Multilateralism and world order: Terence O'Brien criticises the United States' new doctrine of pre-emptive intervention and urges the importance of a rules-based approach.

AuthorO'Brien, Terence

How do we define the present context for world affairs? We invented the epigram Cold War to describe that period of something over 40 years that ended in 1989-90, during which the Soviet Union with its allies and the United States with its allies confronted one another materially and ideologically with massive reciprocal power, on hairtrigger alert.

That was an era of deterrence, containment, confrontation and security based on competitive military alliances. How valid were the perceptions that produced this era of great disconnection is something of an open question. But the facts were, or are, that that was the way of things. (1)

In 1989-90, to everyone's surprise, the Cold War abruptly ended. There was much wisdom after the event amongst intelligence agencies, think tanks and security specialists concerned over their reputations for prophecy. The Cold War was succeeded by an era unimaginatively described, for want of any, better term, as the post-Cold War. Whilst this sudden relaxation of Cold War tensions proved to be a time of significant internal disruption in several regions of the world, the new period ushered in for international relations 'a world without enemies'. In conjunction with the rapid globalisation of economic activity, this radically new situation called for fundamental revision in security thinking and practice. Reassurance, co-operation, collaboration, even-handedness (or equity) between states were requisite operating principles in a post-Cold War era. (2) The need to conceive security in a comprehensive way grew more compelling. Notwithstanding the later eruption of international terror, these principles still retain their validity today. Attention turned to concepts of conflict prevention, of conflict resolution and of preventive diplomacy that became the fashionable preoccupation of governments, international institutions and the academic world. (3)
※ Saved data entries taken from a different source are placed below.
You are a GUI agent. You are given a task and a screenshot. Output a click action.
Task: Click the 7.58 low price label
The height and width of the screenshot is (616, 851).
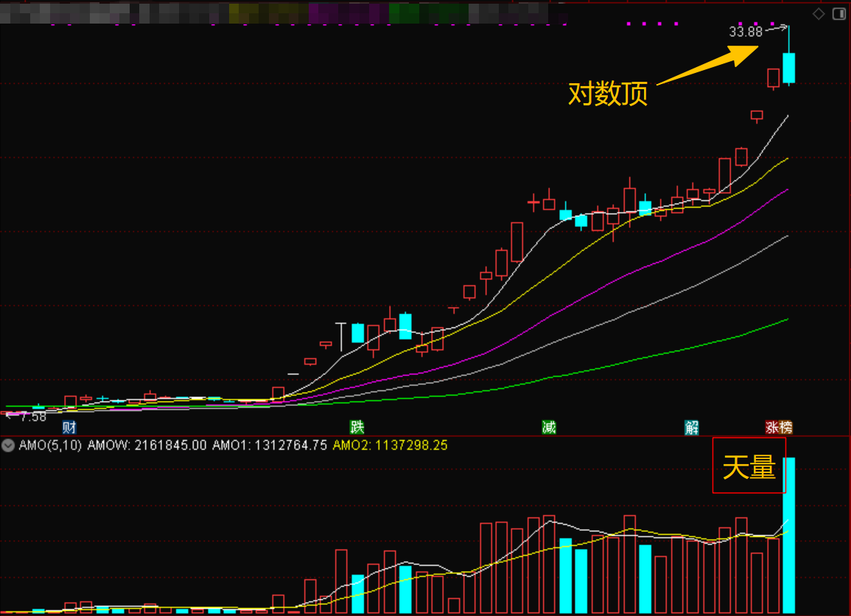click(x=32, y=417)
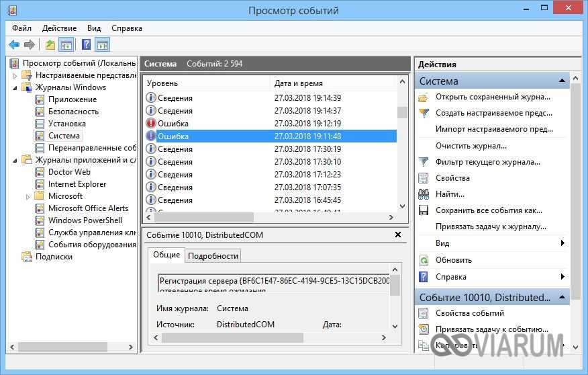Click Свойства событий action link

click(x=469, y=313)
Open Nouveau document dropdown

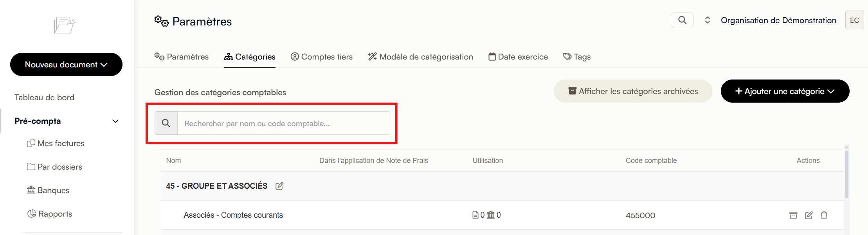pyautogui.click(x=66, y=64)
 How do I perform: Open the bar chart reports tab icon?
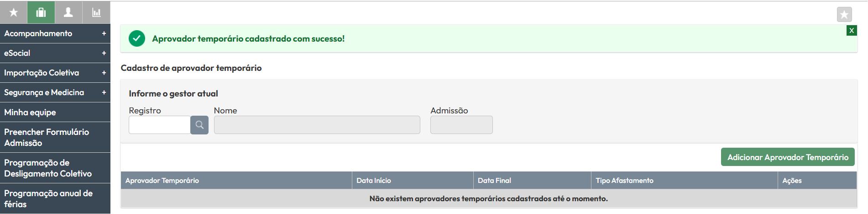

But the mentality of the Cold War did not evaporate. For those who interpreted its sudden end as 'victory' for Western values, ideas and interests, there was no case to change a winning formula. The demon of 'uncertainty' was therefore summoned to justify enhanced military vigilance, including more lethal weapons systems. At the same time the dangers increased of the uncontrolled spread of all such weapons by the very ease and speed of the globalising movement of people, goods, hot money, crime and other afflictions across national boundaries. It must be said, as we now confront the enormously difficult problems of proliferation of highly dangerous weapons everywhere, that uncertainty is a notably imprecise foundation for clear thinking about security.

Terrorist thunderbolt

Yet "after barely ten years the post-Cold War era was dramatically submerged by the thunderbolt of 11 September 2001. Terrorism is, of course, hardly new. But the hideous attacks on the most powerful nation in recorded history that shattered its sense of impregnability, and generated wide sympathy for it, ensure that the scourge of international terrorism now imbues international relations. The pundits have not yet really devised a description for this new era. The events are still too recent in our collective memory for us to be certain, moreover, about the direction that international relations will follow. The responses so far, especially as they implicate Iraq, Afghanistan and the Middle East and which lack vital consensus within the international community, do not provide clear or coherent bearings to judge the future. One can only itemise key considerations that must influence the way New Zealand positions itself as the era unfolds.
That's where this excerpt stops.